Thefts of donated clothing could be costing an air ambulance service thousands of pounds, which could have been used to help save lives across the region.
The Great North Air Ambulance Service's (GNAAS) recycling arm said it has seen a rise in bags of donated clothing being stolen.
John Ballan, who manages the charity’s trading company, said: “We really appreciate everyone who fills their bags with unwanted clothing and other items to support GNAAS, but unfortunately, we have seen an increase in bag thefts.
“There have been reports of people in unmarked vans picking up our bags which clearly display our name and logo and are obviously not intended for them.
“Every time one of these bags is not picked up by our team, the charity is losing money, which could have been spent on providing life-saving care in region.”
The charity raises on average £15,000 a month which covers the cost of three missions carried out by the critical care team.
To prevent bag thefts, the GNAAS trading company offers a service Monday toSaturday, where people can book in a collection at a pre-arranged time.
The service is available across Cumbria and the North East and can be booked over the phone or via its Facebook page.
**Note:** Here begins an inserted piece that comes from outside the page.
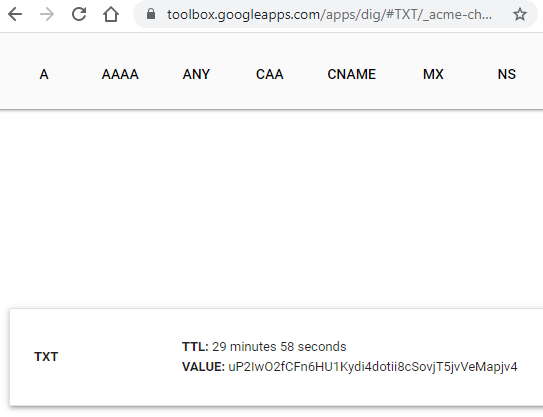The width and height of the screenshot is (543, 417).
Task: Open the CNAME record tab
Action: (x=351, y=74)
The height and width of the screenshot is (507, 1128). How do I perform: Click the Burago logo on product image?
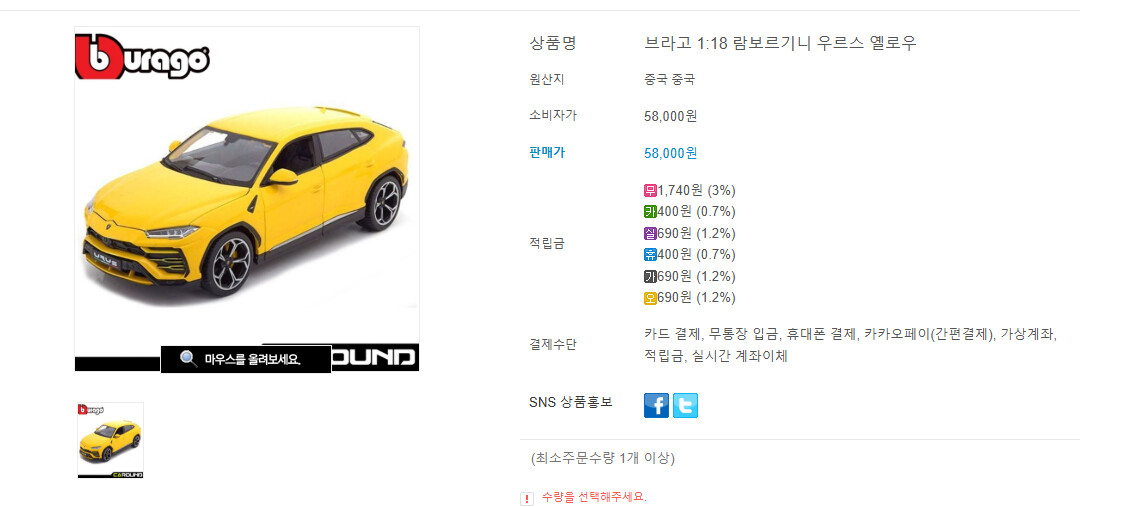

Mr Ballan said: “We visit different areas during the week to pick up the bags and all our vans are clearly identifiable with GNAAS branding.
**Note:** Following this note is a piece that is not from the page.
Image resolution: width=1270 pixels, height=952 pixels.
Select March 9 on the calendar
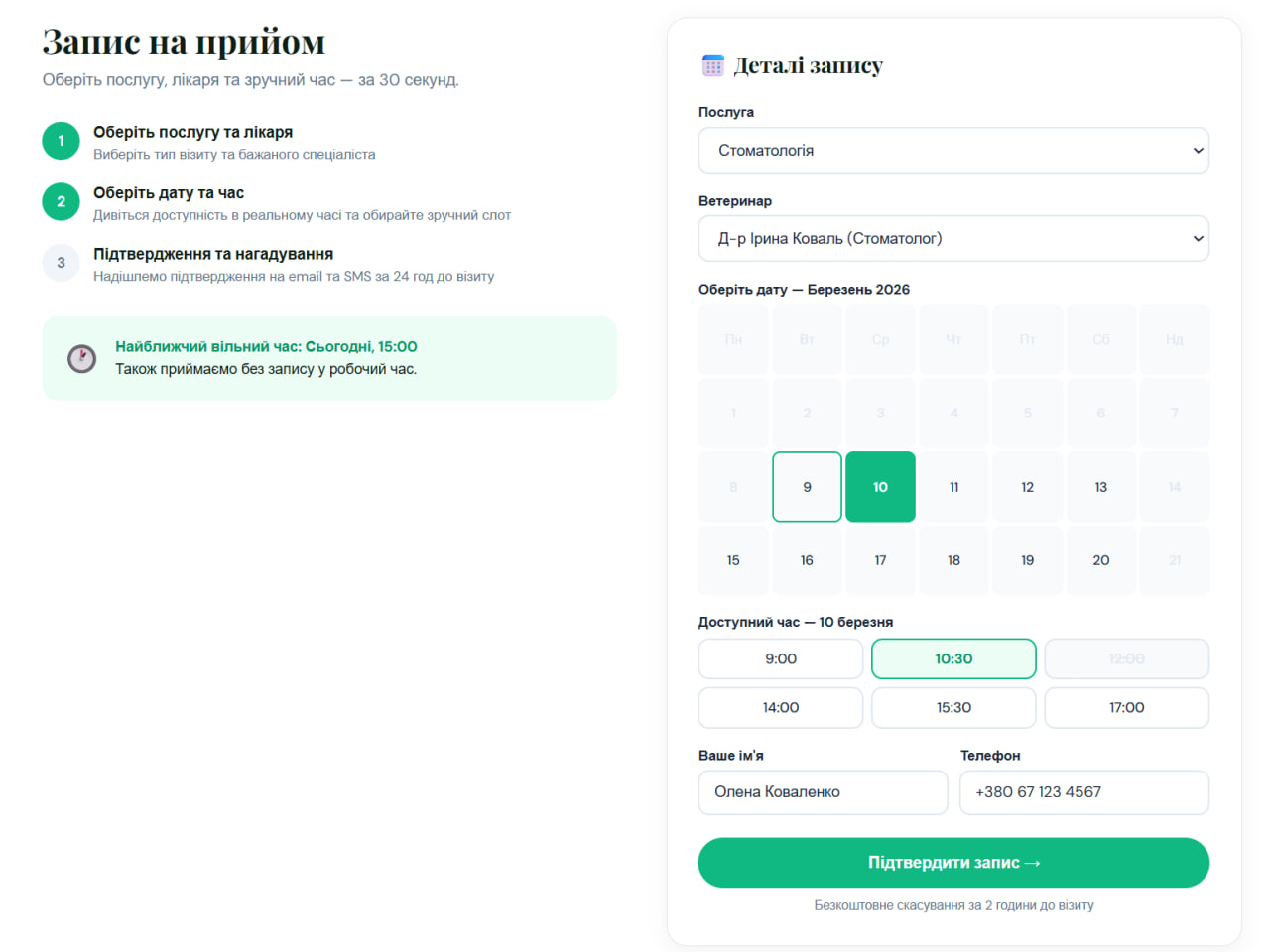pos(807,486)

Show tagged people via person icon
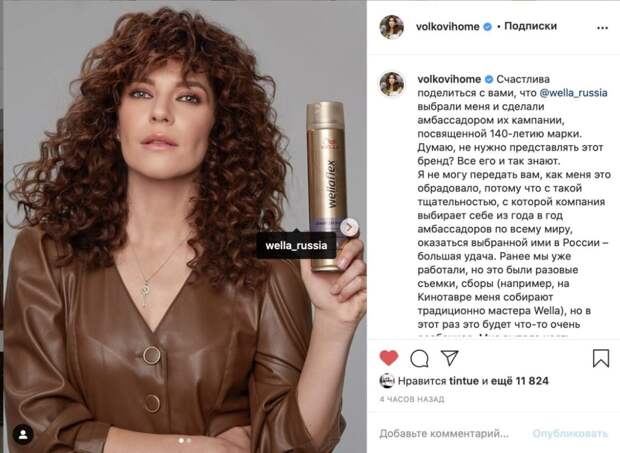pos(23,435)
"We’ve seen an increase in arranged collections since the pandemic as we can provide contact-free doorstep collections, and it also means that the public don’t have to wait for a bag to be delivered through the door and can use a bin bag or another container for their unwanted items.”
There are several supporters of the charity who host community collections at their homes, as well as locations such as business premises and village halls.
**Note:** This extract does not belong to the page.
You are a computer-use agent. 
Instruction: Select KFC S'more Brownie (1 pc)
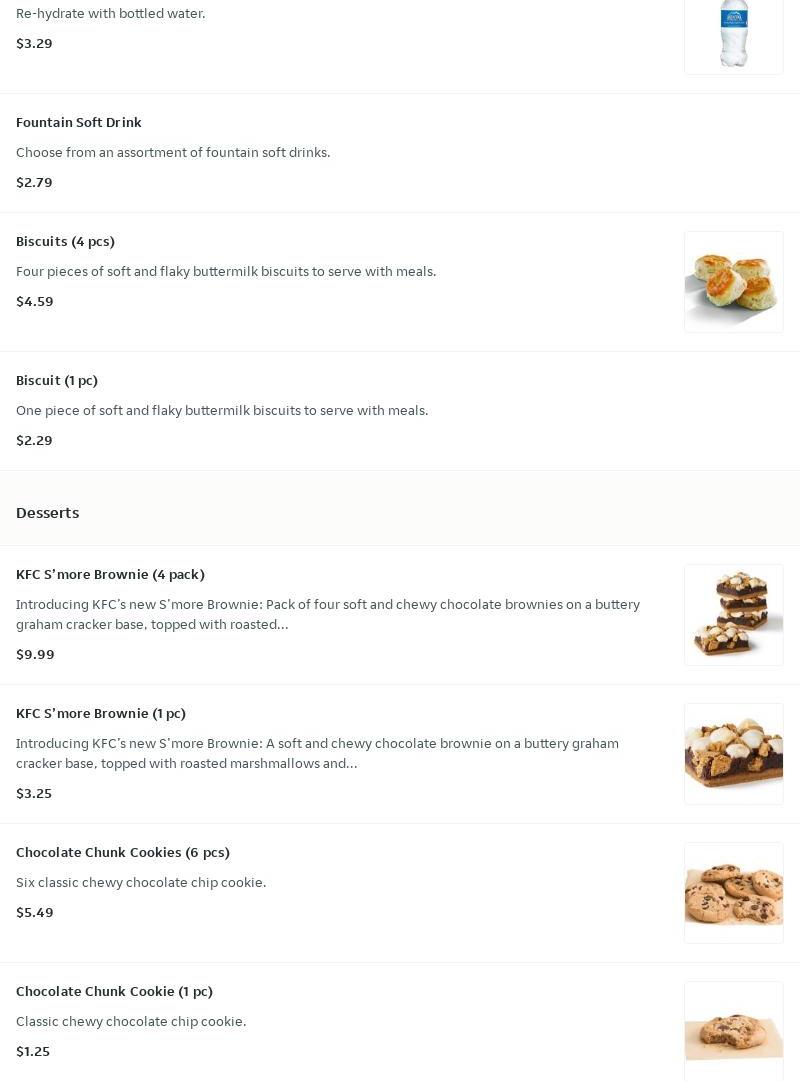pos(101,713)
Jordan Mattinson, 29, from Whitehaven in Cumbria, is just one of the supporters who has utilised spare space to store clothing donated by the local community.
He said: “We decided to utilise the empty Whitehaven Rugby Club and make use of the spare time we had on our hands, little did we know the first collection would amass over 10 tonnes of clothing.
“It shows how much the local community value the services of GNAAS.”